Each record below must be written out again in exactly the same form.

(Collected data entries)
#####

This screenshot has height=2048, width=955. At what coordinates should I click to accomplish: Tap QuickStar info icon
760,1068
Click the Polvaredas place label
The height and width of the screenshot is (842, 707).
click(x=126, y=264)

#####

#### Written answer:
This screenshot has height=2048, width=955. At what coordinates should I click to accomplish: Tap QuickStar info icon
760,1068
Click the Polvaredas place label
The height and width of the screenshot is (842, 707).
click(x=126, y=264)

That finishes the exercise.